Was wir aber kritisieren, ist Ihre unsolide Haushaltspolitik. Wir kritisieren Sie dafür, dass Sie sich in den jetzigen guten Zeiten ein Haushaltspolster anlegen und sich nicht an die 1-Prozent-Regel halten, und wir kritisieren Ihren mangelnden Ehrgeiz beim Abbau der Neuverschuldung. Die Zeiten der Eurokrise und einbrechender Konjunkturen werden mit Sicherheit zu sinkenden Steuereinnahmen führen. Das blenden Sie vollkommen aus, Herr Scholz und Herr Tschentscher. Für diese Fehler wird die Stadt noch teuer bezahlen müssen.
Sosehr wir die finanzielle Entlastung der Studierenden und im Bereich der Kitas begrüßen, so klar ist uns auch, dass sich dadurch an der eigentlichen Situation an der Universität und in den Kitas gar nichts ändert. Heute müssen wir aber gerade im Bildungsbereich investieren, denn nur damit können wir den Hamburgern und ihren Kindern eine gute Zukunft sichern. Die traurige Wahrheit ist, dass die Stadt in diesem Bereich noch lange nicht da steht, wo sie stehen müsste.

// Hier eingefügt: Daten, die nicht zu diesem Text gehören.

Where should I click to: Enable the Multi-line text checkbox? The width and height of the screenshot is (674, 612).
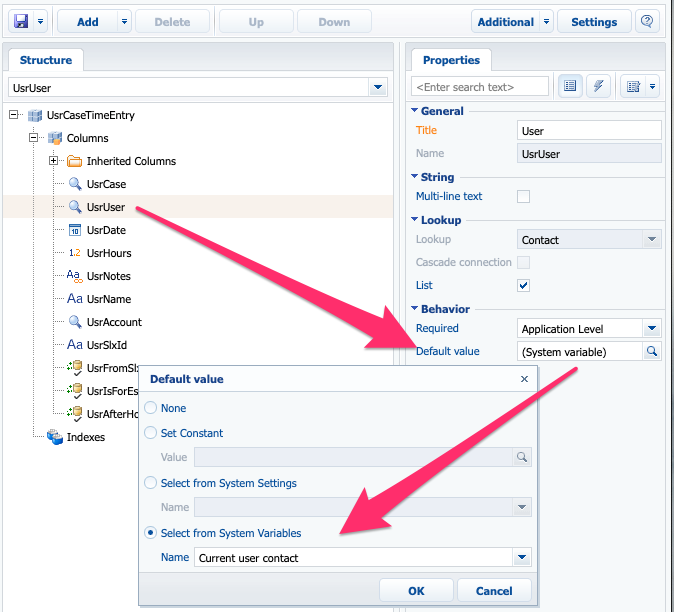click(x=523, y=196)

Darum müssen wir im Bereich der Wissenschaft und der Kitas mehr investieren und gerade hier die Situation verbessern.
Auf den ersten Blick sieht es so aus, als hätten Sie sich auf den Weg gemacht. Sie wollen den Wissenschaftsetat um 0,88 Prozent erhöhen. Aber bei genauerem Hinsehen zeigt sich auch hier mehr Schein als Sein, denn die Realität sieht ganz anders aus. Die Inflationsrate liegt im Moment bei 2,5 Prozent, die Tarifsteigerungen liegen in diesem Jahr bei 1,5 Prozent und für das nächste Jahr sind bereits 1,9 Prozent ausgehandelt worden. Die von Ihnen geplanten Erhöhungen im Wissenschaftsbereich werden durch Kostensteigerungen an der Universität, die bereits jetzt absehbar sind, doppelt und dreifach aufgefressen. Der von Ihnen so be
zeichnete Zukunftspakt entpuppt sich damit als ein Spar- und Kürzungsprogramm, und zwar nicht nur für ein Jahr, sondern für die nächsten zehn Jahre, Herr Bürgermeister. Versuche der Hamburger Universität, aufzuholen und an die Exzellenzuniversitäten anzuknüpfen, werden damit abgewürgt und ein Erfolg wird praktisch ausgeschlossen. Das ist kein Pakt für eine gute Zukunft der Universität, sondern das ist – frei nach Gabriel García Márquez – die "Chronik eines angekündigten Todes".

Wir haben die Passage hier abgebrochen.